Added micro/macro averaging option to MetricsWrapper #54

hzavadil98 · 2025-02-07T13:08:59Z

In addition to #52 where now logits are passed directly to metrics, I added, as proposed, the micro/macro averaging option to be passed to each metric (except of entropy where I believe it doesn't make sense, right? @Seilmast ). Here is a pretty thorough description of the issue Micro/Macro. This resolves #30 for Johan. Please push your adjusted metrics directly to this Draft PR before we merge them.

…ne argument

…nloading

sot176 · 2025-02-10T10:18:29Z

I pushed my adjusted metric now to this draft PR :)

Seilmast · 2025-02-10T10:41:39Z

Micro/Macro averages doesn't make sense for Shannon Entropy @hzavadil98. I have added in some averaging functionality for batchwise mean or sum of entropy. As long as the option is passed as a argument then it shouldn't make any difference.

…al-split Implementing @salomaestro s changes to the downloading process.

Merging the metrics updates with dataloader updates

c-salomonsen · 2025-02-11T15:40:48Z

Yep, I'm working on mine sporadically. Will push in not too long.

Could anyone clarify to me: the input to the metric, what shapes are y_pred and y_true? Cuz if y_pred are logits sent in, I suppose they are one-hot encoded, but is y_true also that?

Johanmkr · 2025-02-11T15:47:04Z

Yep, I'm working on mine sporadically. Will push in not too long.

Could anyone clarify to me: the input to the metric, what shapes are y_pred and y_true? Cuz if y_pred are logits sent in, I suppose they are one-hot encoded, but is y_true also that?

I do the one-hot-encoding within the metric, but we should maybe decide on this.

Seilmast · 2025-02-11T15:48:53Z

Logits are not one-hot encoded. The shape you should expect is N x C where N is the batchsize and C is the number of classes.
y_true is probably just a Nx1 vector, with each row being the numerical label of the sample. That can be converted to a one-hot matrix should you need to do so.

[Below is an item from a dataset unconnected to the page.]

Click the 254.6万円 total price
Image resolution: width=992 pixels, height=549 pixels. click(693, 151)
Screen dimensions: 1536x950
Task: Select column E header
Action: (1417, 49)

c-salomonsen · 2025-02-11T15:54:50Z

Logits are not one-hot encoded. The shape you should expect is N x C where N is the batchsize and C is the number of classes.

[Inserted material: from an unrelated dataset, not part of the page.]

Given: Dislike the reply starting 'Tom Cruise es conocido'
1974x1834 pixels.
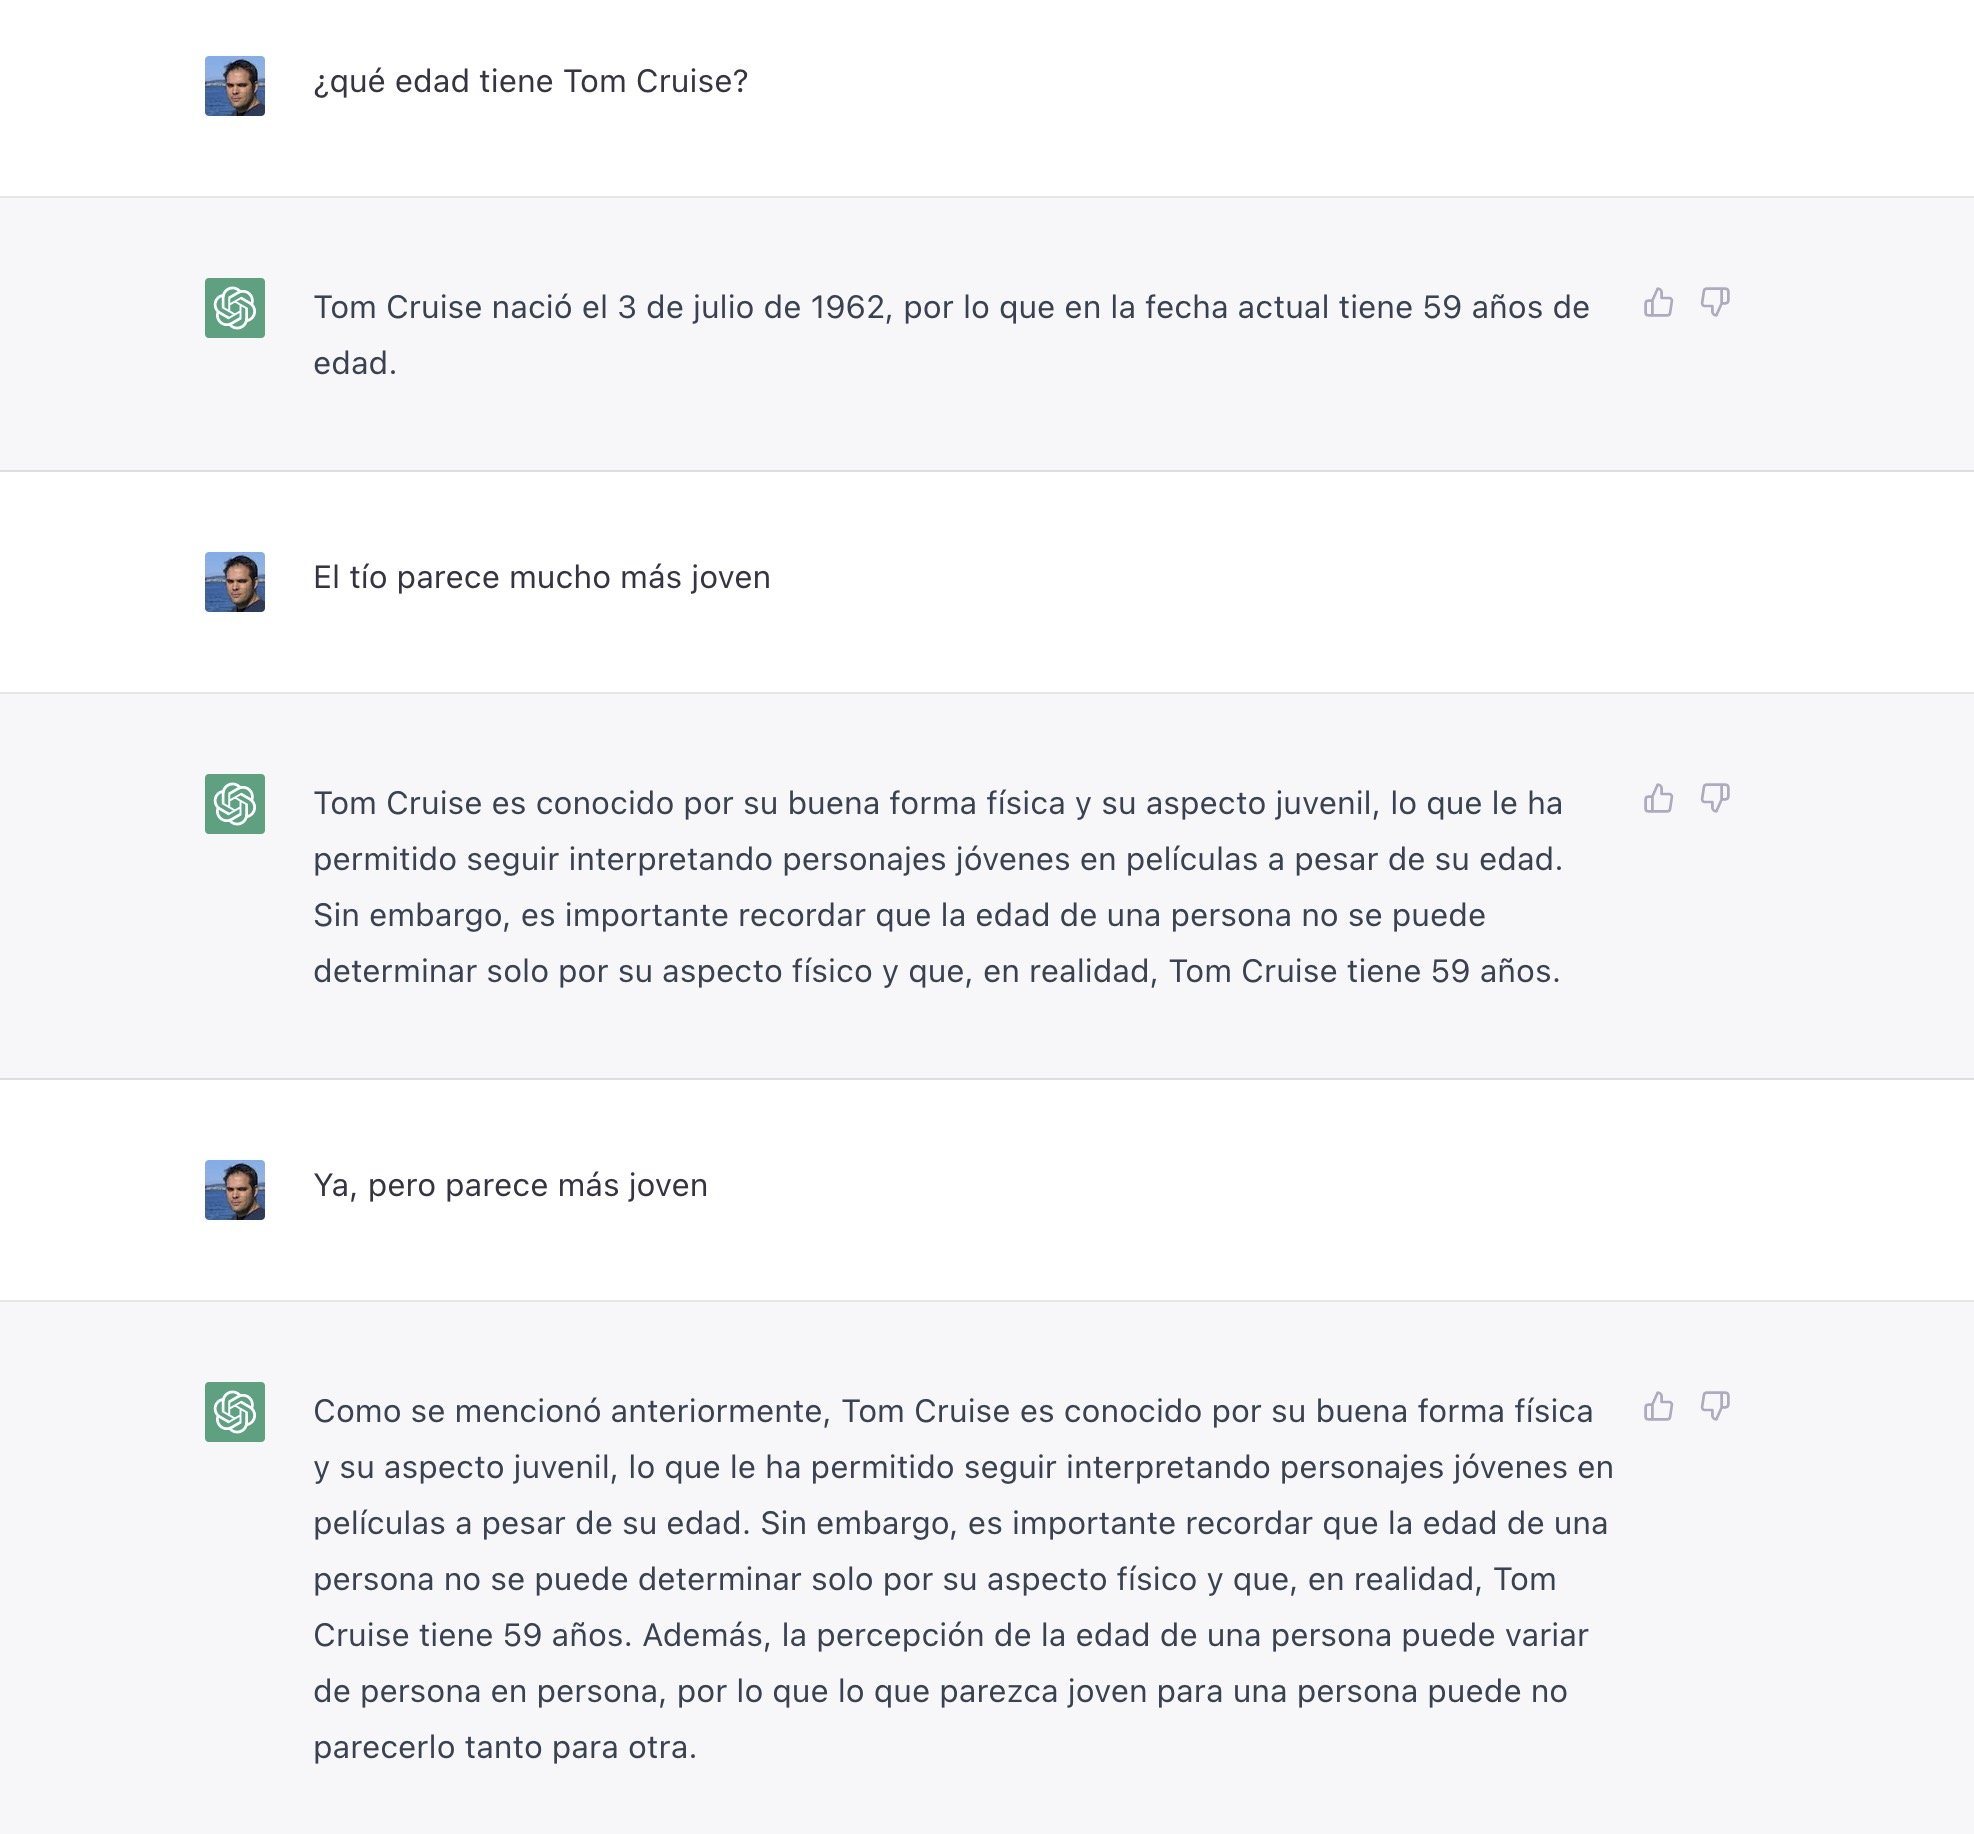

Thats what one-hot encoding is.

y_true is probably just a Nx1 vector, with each row being the numerical label of the sample. That can be converted to a one-hot matrix should you need to do so.

Okay, good. I've noticed that this ambiguity w.r.t the shape of y_true and y_pred means that some of us expect different input shapes. Thus, I guess we should specify if the sizes you are describing is what we want to use, or if both y_pred and y_true should already have shape ($N \times C$) when sent to the MetricWrapper?

Seilmast · 2025-02-11T16:01:27Z

Maybe we're not refering to the same thing.
A one-hot encoded vector is a spare vector with a single value on the index representing the class.
Logits are not sparse and represents the networks map of the input onto some probability space (-inf to inf before softmax).
The logits should be the pure output of the network. It's the same as you would input into the CrossEntropyLoss function for example.

Yeah, we should specify the sized. I think working with the logits and labels in the form NxC and Nx1 is easier as

You usually have the labels on that form when doing training / interferance
You don't have to touch the logits after the network returns them

It allows us to send the input sample through the network, and just use the raw output on the metric instance.

c-salomonsen · 2025-02-11T16:06:41Z

I see, was mixing with the softmax output.

I think we could go for that 👍🏻

This will hopefully simplify the arguments to each metric slightly.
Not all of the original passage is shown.